SVP I initially focused on Silicon Valley businesses and we have since expanded to opportunities in Los Angeles, Seattle, New York, Phoenix, Salt Lake City and Austin. The vision for our initial fund was centered around mobile devices and data analytics, including marketing tech, ecommerce, transportation, fintech and security. Then SVP II added vertical markets such as real estate, corporate training and retail, with companies deploying disruptive technologies such as blockchain, ML, VR, radar and drone-enabled computer vision.
Since there are smart, passionate founders building category-defining companies in many different fields, Signia is sector-agnostic, and has put money into startups tackling everything from drone defense systems to direct-to-consumer bridal dresses.

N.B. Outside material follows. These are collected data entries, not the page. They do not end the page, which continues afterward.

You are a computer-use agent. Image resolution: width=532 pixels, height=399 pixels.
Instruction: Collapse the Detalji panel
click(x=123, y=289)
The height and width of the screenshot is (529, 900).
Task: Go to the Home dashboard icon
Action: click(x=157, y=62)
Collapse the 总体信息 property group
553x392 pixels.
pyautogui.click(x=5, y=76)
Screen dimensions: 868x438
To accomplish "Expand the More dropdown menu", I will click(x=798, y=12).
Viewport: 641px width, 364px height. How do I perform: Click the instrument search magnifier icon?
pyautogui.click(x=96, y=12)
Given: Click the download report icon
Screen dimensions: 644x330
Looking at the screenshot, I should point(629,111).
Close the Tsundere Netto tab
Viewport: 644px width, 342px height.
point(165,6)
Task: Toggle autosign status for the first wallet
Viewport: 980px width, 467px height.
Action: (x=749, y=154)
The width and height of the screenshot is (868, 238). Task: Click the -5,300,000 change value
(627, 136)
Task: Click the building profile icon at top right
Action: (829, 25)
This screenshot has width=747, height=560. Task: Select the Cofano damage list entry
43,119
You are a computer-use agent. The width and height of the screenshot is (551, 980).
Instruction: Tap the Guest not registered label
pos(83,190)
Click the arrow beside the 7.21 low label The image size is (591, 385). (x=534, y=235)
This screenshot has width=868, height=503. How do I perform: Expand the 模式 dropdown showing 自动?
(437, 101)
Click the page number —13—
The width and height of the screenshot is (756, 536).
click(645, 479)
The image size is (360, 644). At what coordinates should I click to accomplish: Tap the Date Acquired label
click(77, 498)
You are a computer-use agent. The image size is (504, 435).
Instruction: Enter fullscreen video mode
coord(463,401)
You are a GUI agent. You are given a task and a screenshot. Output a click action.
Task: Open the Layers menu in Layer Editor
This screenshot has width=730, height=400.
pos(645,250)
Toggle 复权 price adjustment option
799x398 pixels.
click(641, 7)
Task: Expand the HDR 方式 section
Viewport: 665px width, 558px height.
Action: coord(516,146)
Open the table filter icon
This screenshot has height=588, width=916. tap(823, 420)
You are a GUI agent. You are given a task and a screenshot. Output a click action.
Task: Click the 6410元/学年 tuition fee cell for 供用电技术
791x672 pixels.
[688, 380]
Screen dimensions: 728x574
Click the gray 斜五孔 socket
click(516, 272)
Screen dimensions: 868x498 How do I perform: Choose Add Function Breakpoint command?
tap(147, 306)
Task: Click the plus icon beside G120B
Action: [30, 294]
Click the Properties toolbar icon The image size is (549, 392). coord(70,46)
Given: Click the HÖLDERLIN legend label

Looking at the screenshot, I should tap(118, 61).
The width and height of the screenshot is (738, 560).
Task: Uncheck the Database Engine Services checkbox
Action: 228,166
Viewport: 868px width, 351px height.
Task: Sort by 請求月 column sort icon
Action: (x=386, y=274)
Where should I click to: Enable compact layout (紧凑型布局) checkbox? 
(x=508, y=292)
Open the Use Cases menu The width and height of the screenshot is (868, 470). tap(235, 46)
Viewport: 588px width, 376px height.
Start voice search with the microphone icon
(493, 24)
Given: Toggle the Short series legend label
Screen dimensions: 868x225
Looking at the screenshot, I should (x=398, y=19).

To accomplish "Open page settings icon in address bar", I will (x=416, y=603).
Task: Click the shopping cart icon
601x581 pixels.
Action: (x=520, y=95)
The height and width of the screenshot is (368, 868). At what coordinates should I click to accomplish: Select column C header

We are excited to expand our investment focus even more in our current fund.
Now we are in our third fund and have made six initial investments. Our first investment of SVP III was Sendoso, the world’s first sending platform that sources, warehouses, and manages company swag and customer gifting. Picap, Exer and Inertia Systems cover scooter ride sharing, computer vision enabled motion coaching, and construction workflow, respectively. We are excited to build out the remainder of the SVP III portfolio over the next two years.
We have also expanded our Signia team in SVP III, welcoming David Bloom, Associate, and Heidi Burns Hilton, Head of Community. They join existing team members, Anagha Raje, CFO, and Gina Domizio, Operations and Partner Relations Director.
In this current fund, we have promoted Linus Liang, who joined Signia in 2015, to Partner, and Sunny Dhillon, a member of the original founding team, from Partner to Signia’s third Managing Director.
Our initial fund formation was driven by Rick Thompson in 2012. Soon after, Ed Cluss joined as Managing Director and they raised LP capital in early 2013. Building on their extensive prior operational experience, Rick and Ed had collaborated on numerous angel investments between 2008 and 2012.
Our LPs include major media companies, colleges, hospitals, national museums and several large institutional funds. We are thankful to work alongside them.
We are passionate about helping companies succeed and partnering with entrepreneurs. Our team is looking forward to watching our newest fund expand over the next few years. Thank you to all who have been a part of this journey with us.